I will give an introduction to the problem of parallel repetition of two-prover games and its applications and related results in theoretical computer science (the PCP theorem, hardness of approximation), mathematics (the geometry of foams, tiling the space R^n) and, if time allows, physics (Bell inequalities, the EPR paradox).
In a two-prover (alternatively, two-player) game, a referee chooses questions (x,y) according to a (publicly known) distribution, and sends x to the first player and y to the second player. The first player responds by a=a(x) and the second by b=b(y) (without communicating with each other). The players jointly win if a (publicly known) predicate V(x,y,a,b) holds. The value of the game is the maximal probability of success that the players can achieve, where the maximum is taken over all protocols a=a(x), b=b(y).
A parallel repetition of a two-prover game is a game where the players try to win n copies of the original game simultaneously. More precisely, the referee generates questions x=(x_1,...,x_n), y=(y_1,...,y_n), where each pair (x_i,y_i) is chosen independently according to the original distribution. The players respond by a=(a_1,...,a_n) and b=(b_1,...,b_n). The players win if they win simultaneously on all the coordinates, that is, if for every i, V(x_i,y_i,a_i,b_i) holds.
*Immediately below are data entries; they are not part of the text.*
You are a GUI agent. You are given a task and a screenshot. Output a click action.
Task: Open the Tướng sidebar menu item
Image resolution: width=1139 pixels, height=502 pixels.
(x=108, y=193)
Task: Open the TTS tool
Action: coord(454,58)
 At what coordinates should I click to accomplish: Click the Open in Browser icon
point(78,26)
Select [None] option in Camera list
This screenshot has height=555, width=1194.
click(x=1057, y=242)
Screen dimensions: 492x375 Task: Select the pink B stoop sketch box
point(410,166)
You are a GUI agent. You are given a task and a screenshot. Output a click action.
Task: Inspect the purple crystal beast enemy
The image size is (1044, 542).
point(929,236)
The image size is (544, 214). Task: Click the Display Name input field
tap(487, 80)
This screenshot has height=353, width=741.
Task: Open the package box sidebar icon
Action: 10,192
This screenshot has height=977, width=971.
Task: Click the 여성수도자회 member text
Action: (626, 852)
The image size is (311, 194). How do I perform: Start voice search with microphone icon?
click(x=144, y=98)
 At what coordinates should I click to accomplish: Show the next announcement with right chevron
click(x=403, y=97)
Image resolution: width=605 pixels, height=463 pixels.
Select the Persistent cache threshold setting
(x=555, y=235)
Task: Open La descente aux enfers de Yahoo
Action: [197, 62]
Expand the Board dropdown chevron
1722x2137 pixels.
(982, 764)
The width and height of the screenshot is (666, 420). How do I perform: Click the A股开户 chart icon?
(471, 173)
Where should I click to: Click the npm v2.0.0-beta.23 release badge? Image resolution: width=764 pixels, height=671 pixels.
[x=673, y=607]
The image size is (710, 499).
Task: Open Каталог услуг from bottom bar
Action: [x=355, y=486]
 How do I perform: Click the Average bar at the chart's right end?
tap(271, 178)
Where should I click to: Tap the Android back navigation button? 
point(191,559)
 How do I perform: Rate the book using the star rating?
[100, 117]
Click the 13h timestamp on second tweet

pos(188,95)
The parallel repetition theorem states that for any two-prover game with value smaller than 1, parallel repetition reduces the value of the game in an exponential rate. Formally, for any two-prover game with value 1-epsilon (for, say, epsilon < 1/2), the value of the game repeated in parallel n times is at most (1- epsilon^3)^Omega(n/s), where s is the answers' length (of the original game).
I will discuss applications of the parallel repetition theorem and related results in theoretical computer science, mathematics, and, if time allows, physics.